Armenian officials expressed hope that Russian peacekeepers would escort the relief supplies.
Nineteen Armenian trucks reached the entrance to the Lachin Corridor late in the afternoon on July 26 but remained stranded there in the following hours, with Baku refusing to let them though an Azerbaijani checkpoint set up there in April.
In a statement, the Azerbaijani Foreign Ministry condemned the aid convoy as a "provocation" and said it was an attack on Azerbaijan’s territorial integrity.
A senior aide to Azerbaijani President Ilham Aliyev said Yerevan should renounce "territorial claims" to his country.
Armenian Prime Minister Nikol Pashinian defended the attempted delivery of the humanitarian aid.
"We cannot turn a blind eye to the situation that Armenians of Nagorno-Karabakh are currently facing," Pashinian wrote on Twitter.
"The 360 tons of vitally important foodstuff sent to Nagorno-Karabakh [are] exclusively for humanitarian purposes."
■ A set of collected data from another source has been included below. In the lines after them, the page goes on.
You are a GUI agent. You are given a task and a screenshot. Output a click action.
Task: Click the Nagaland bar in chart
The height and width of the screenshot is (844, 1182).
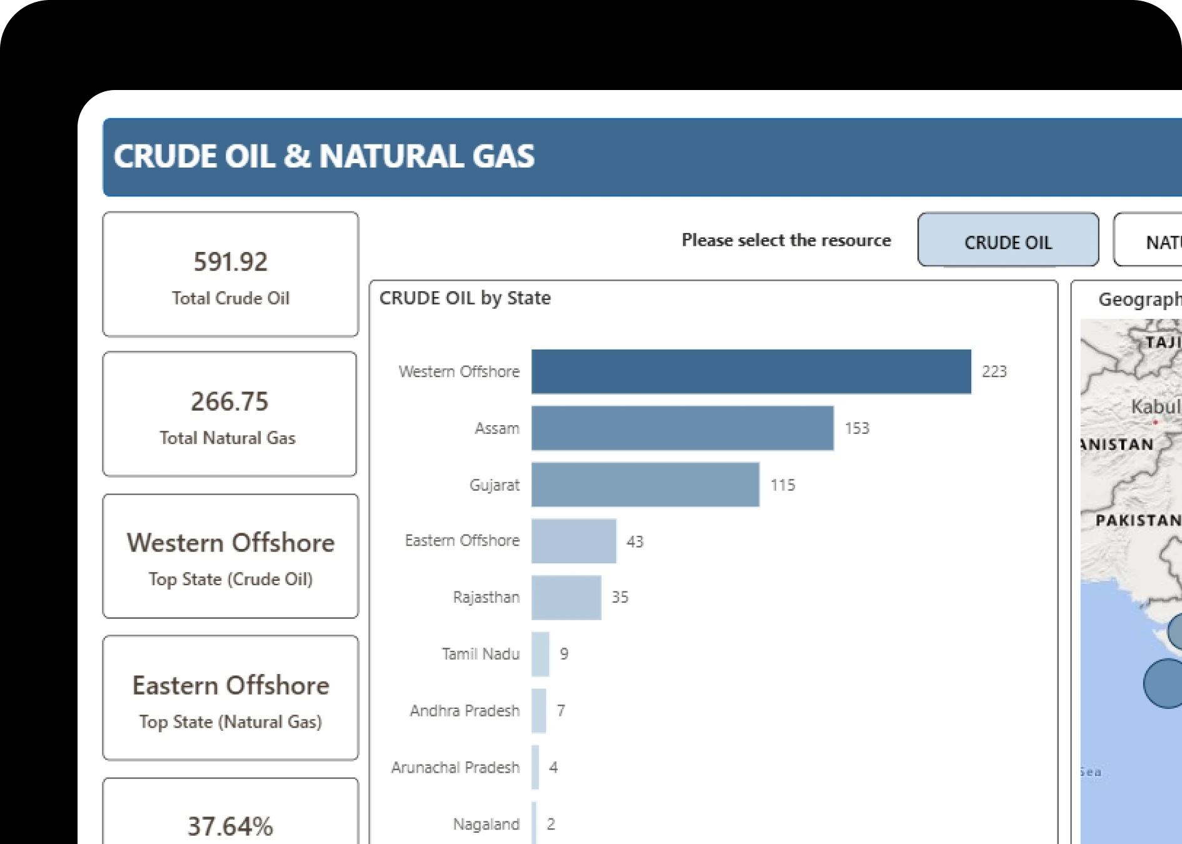534,823
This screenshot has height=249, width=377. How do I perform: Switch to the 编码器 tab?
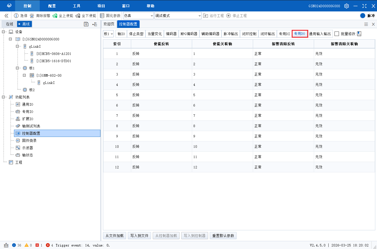[171, 34]
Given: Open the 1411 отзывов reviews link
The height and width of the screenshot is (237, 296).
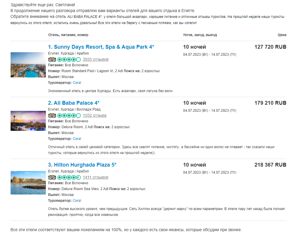Looking at the screenshot, I should point(95,177).
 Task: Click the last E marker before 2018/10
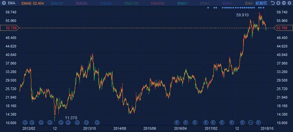[x=258, y=123]
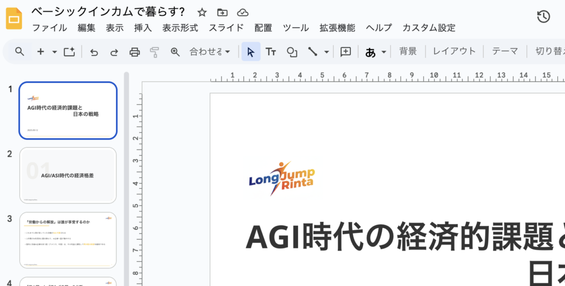
Task: Select the text box tool
Action: [x=270, y=52]
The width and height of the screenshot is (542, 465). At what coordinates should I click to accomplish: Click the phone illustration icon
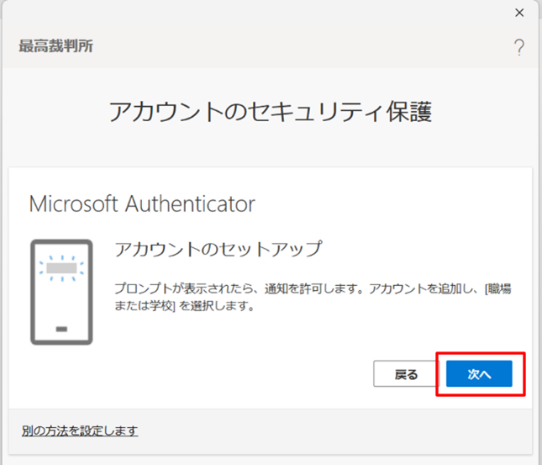tap(61, 292)
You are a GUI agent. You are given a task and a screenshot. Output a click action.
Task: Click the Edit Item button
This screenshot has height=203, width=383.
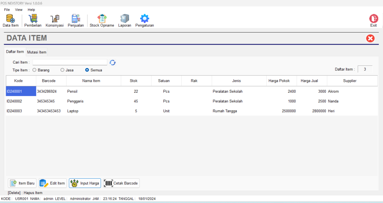[53, 183]
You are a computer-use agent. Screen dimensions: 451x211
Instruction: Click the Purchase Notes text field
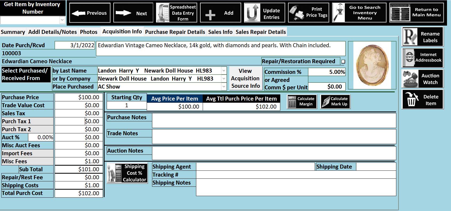(x=274, y=121)
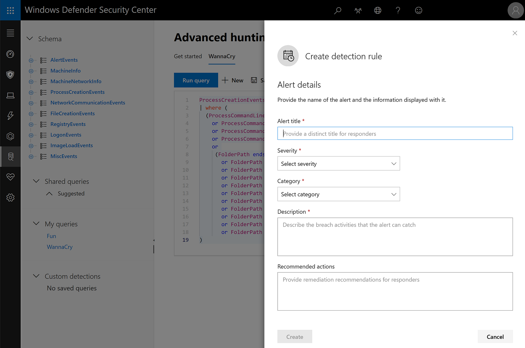Open the Select severity dropdown
Image resolution: width=525 pixels, height=348 pixels.
338,163
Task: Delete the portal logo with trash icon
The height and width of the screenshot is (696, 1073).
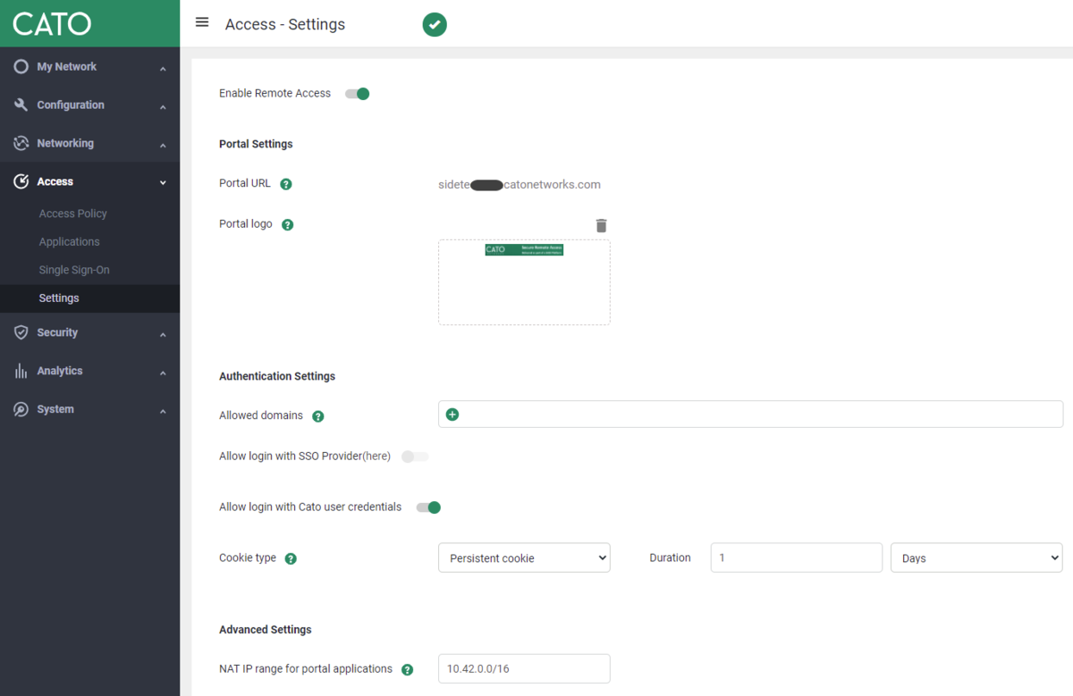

Tensions have been high over the situation on the Lachin Corridor.
Azerbaijan earlier this month suspended traffic through a checkpoint on the corridor pending an investigation after it said "various types of contraband" had been discovered in the Red Cross vehicles coming from Armenia.
The suspension of traffic heightened concerns over a humanitarian crisis in Nagorno-Karabakh.
Both Armenia and separatist authorities in the enclave have said that Azerbaijan has blockaded the territory since December, resulting in shortages of food, medicines, and energy.
Armenia and Azerbaijan have fought two wars over Nagorno-Karabakh, a predominantly Armenian-populated mountainous enclave that is internationally recognized as part of Azerbaijan. The most recent war lasted six weeks in late 2020 and left 7,000 soldiers on both sides.
As a result of the war, Azerbaijan regained control over a part of Nagorno-Karabakh and seven surrounding districts. The war ended with a Russian-brokered cease-fire under which Moscow deployed about 2,000 troops to serve as peacekeepers.